▸ Work instructions: Starting at the line that contains "Select the Elephant" and continuing through the end of the items, write those lines out again with "customer list" changed to "invoice list" and nothing else altered.

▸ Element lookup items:
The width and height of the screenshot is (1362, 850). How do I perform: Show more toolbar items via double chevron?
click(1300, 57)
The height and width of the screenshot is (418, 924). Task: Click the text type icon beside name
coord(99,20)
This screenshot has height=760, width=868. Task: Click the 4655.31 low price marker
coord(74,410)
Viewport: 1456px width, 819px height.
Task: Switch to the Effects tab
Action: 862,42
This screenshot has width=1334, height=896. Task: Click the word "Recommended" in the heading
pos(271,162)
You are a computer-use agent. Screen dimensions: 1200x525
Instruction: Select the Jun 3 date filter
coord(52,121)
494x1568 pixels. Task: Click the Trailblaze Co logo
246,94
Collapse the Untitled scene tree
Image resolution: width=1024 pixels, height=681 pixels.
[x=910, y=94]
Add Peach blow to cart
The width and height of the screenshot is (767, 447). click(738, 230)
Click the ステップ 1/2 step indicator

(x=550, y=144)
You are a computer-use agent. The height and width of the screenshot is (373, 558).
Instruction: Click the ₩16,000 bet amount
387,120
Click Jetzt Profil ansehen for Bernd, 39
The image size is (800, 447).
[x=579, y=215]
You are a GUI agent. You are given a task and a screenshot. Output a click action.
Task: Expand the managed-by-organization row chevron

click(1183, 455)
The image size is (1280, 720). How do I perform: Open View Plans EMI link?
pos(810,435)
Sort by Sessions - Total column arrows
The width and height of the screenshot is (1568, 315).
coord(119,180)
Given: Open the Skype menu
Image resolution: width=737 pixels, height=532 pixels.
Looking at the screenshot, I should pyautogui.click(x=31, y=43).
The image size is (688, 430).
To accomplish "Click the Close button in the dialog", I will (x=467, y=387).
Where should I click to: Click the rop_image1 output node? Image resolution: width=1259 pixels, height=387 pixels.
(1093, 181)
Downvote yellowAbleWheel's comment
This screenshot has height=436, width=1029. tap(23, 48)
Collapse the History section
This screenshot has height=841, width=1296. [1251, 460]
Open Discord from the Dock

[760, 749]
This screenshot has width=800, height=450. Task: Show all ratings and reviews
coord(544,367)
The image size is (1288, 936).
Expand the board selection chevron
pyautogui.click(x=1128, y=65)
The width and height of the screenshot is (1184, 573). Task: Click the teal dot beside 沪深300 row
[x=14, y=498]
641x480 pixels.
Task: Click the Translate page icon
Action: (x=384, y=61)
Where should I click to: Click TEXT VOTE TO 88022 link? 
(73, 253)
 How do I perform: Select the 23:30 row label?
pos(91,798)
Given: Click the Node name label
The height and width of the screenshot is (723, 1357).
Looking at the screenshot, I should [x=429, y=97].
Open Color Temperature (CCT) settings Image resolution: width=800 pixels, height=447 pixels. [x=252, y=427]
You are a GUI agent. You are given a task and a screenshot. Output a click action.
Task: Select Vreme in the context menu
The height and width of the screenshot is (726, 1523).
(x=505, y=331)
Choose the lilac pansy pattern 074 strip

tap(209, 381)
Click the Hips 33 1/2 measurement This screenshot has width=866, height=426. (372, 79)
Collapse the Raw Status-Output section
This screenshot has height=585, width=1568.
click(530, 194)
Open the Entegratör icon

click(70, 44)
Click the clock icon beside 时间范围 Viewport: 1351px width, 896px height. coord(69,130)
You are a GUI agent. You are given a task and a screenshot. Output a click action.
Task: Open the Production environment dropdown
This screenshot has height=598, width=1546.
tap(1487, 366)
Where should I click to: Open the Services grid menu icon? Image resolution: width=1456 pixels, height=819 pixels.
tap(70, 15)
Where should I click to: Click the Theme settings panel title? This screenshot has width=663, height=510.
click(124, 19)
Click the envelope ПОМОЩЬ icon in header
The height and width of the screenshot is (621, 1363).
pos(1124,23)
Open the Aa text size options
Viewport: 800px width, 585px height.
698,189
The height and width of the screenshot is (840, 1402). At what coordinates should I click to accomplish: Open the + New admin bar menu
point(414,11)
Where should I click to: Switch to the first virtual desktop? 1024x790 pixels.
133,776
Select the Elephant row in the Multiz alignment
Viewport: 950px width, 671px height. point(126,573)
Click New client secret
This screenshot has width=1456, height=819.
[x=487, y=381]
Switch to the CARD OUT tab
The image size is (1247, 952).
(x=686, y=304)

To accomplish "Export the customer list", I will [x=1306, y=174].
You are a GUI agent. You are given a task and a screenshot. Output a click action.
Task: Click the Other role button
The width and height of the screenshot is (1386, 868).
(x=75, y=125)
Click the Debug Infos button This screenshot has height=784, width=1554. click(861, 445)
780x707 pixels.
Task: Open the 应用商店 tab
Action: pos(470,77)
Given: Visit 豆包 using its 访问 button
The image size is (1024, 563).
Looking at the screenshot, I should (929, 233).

▸ Exercise answer:
Select the Elephant row in the Multiz alignment
Viewport: 950px width, 671px height. point(126,573)
Click New client secret
This screenshot has width=1456, height=819.
[x=487, y=381]
Switch to the CARD OUT tab
The image size is (1247, 952).
(x=686, y=304)

To accomplish "Export the invoice list", I will [x=1306, y=174].
You are a GUI agent. You are given a task and a screenshot. Output a click action.
Task: Click the Other role button
The width and height of the screenshot is (1386, 868).
(x=75, y=125)
Click the Debug Infos button This screenshot has height=784, width=1554. click(861, 445)
780x707 pixels.
Task: Open the 应用商店 tab
Action: pos(470,77)
Given: Visit 豆包 using its 访问 button
The image size is (1024, 563).
Looking at the screenshot, I should (929, 233).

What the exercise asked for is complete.